▶ **WHAT YOU ARE ASKED TO DO**
Can you return, character for character, the stretch of the data below from the line containing "You are a computer-use agent. Image" through the end of the data?

▶ **RAW RECORDS**
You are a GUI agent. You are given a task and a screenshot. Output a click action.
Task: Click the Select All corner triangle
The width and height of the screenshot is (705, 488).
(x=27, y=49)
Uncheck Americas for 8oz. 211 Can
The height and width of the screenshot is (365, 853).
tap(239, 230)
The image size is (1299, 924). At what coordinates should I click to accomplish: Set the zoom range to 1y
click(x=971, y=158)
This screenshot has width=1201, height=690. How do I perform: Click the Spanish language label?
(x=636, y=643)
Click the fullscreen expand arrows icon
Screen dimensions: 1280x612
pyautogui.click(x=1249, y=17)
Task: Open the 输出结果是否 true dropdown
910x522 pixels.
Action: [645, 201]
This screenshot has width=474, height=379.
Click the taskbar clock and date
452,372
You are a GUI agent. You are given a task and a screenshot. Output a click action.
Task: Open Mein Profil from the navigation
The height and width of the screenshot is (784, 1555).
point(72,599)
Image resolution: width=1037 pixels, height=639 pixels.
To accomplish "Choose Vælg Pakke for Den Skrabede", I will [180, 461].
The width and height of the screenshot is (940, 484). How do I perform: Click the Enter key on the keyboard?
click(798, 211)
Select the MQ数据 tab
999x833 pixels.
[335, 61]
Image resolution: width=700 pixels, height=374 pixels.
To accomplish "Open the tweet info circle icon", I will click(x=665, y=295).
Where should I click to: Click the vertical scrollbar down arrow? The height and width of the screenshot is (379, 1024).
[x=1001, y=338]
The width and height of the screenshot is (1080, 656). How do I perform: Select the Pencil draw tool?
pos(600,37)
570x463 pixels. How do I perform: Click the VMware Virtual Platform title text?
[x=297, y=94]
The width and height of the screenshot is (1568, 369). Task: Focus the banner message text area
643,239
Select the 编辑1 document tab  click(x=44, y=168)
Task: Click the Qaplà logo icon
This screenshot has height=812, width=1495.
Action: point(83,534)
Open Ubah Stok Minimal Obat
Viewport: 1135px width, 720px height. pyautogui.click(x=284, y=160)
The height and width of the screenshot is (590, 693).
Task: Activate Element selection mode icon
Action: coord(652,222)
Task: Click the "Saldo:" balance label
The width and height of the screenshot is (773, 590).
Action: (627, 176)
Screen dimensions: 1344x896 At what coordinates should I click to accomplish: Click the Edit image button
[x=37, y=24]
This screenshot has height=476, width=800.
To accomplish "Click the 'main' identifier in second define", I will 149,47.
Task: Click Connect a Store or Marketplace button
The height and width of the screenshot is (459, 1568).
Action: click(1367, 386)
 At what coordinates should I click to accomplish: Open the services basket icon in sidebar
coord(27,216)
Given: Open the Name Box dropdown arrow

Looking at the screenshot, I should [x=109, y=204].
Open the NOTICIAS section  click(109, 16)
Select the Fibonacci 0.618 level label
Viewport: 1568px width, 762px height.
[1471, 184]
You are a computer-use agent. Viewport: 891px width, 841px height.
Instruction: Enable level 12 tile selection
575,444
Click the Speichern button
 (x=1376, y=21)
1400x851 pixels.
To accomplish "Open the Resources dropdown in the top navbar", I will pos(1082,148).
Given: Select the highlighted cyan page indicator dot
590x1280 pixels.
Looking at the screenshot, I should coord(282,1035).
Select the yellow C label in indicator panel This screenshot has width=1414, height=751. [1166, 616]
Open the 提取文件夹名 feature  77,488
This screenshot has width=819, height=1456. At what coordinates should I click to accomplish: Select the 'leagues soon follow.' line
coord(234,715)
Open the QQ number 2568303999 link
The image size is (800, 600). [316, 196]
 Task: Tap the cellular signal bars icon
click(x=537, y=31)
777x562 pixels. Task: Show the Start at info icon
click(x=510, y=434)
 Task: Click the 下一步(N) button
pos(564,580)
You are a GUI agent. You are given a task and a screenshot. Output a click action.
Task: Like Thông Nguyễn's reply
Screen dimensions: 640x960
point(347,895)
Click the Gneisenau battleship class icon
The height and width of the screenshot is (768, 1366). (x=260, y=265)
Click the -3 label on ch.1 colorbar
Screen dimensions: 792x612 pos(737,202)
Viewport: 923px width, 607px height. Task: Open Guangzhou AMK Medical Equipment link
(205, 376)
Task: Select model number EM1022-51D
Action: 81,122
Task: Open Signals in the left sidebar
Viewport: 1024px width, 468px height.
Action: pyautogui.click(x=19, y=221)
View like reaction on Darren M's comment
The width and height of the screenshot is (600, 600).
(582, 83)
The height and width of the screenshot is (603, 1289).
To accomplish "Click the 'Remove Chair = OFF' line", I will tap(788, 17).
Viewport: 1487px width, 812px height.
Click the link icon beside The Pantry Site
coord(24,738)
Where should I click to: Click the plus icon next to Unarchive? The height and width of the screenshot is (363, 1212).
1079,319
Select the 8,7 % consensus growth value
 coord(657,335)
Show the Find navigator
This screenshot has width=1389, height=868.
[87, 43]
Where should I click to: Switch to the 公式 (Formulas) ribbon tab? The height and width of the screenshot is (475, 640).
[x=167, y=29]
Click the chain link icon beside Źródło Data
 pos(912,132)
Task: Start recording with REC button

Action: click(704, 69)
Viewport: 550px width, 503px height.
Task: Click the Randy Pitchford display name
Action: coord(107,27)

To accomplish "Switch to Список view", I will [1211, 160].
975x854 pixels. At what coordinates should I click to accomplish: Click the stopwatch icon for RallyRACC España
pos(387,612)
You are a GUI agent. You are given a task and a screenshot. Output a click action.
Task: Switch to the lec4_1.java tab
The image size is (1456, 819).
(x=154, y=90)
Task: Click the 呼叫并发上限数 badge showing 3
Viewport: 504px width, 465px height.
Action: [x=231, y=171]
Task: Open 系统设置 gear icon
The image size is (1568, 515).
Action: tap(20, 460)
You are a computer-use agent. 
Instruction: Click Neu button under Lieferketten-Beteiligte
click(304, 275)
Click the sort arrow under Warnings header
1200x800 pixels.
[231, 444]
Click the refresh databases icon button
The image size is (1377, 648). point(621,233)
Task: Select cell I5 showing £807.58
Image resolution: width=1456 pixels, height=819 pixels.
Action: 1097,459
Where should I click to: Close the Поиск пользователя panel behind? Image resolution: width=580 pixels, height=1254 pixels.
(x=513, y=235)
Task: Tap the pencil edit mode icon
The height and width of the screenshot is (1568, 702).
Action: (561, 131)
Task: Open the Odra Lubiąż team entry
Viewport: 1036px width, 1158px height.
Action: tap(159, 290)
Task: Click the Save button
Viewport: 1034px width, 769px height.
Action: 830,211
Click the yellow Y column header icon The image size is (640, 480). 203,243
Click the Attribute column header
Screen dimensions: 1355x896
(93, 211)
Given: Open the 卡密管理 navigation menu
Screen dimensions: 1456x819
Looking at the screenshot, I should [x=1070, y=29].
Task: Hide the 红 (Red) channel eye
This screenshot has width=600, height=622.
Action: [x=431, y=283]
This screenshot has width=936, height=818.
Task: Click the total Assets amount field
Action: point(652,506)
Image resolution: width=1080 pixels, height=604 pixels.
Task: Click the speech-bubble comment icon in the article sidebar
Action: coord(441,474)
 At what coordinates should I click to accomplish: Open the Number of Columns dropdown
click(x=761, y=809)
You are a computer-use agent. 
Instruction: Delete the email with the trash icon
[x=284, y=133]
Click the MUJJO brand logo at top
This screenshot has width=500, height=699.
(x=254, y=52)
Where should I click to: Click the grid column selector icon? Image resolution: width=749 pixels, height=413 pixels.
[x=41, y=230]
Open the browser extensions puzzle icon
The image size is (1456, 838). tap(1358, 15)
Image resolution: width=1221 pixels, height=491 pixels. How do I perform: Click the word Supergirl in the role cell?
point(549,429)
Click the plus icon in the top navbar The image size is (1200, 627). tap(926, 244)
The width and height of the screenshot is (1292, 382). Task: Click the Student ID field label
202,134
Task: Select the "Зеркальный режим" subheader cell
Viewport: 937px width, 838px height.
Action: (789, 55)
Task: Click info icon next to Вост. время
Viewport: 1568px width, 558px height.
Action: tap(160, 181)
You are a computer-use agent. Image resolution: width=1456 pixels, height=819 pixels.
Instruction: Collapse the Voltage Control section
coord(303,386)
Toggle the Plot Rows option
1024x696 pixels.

▶ **RESPONSE TO THIS TASK**
You are a computer-use agent. Image resolution: width=1456 pixels, height=819 pixels.
Instruction: Collapse the Voltage Control section
coord(303,386)
Toggle the Plot Rows option
1024x696 pixels.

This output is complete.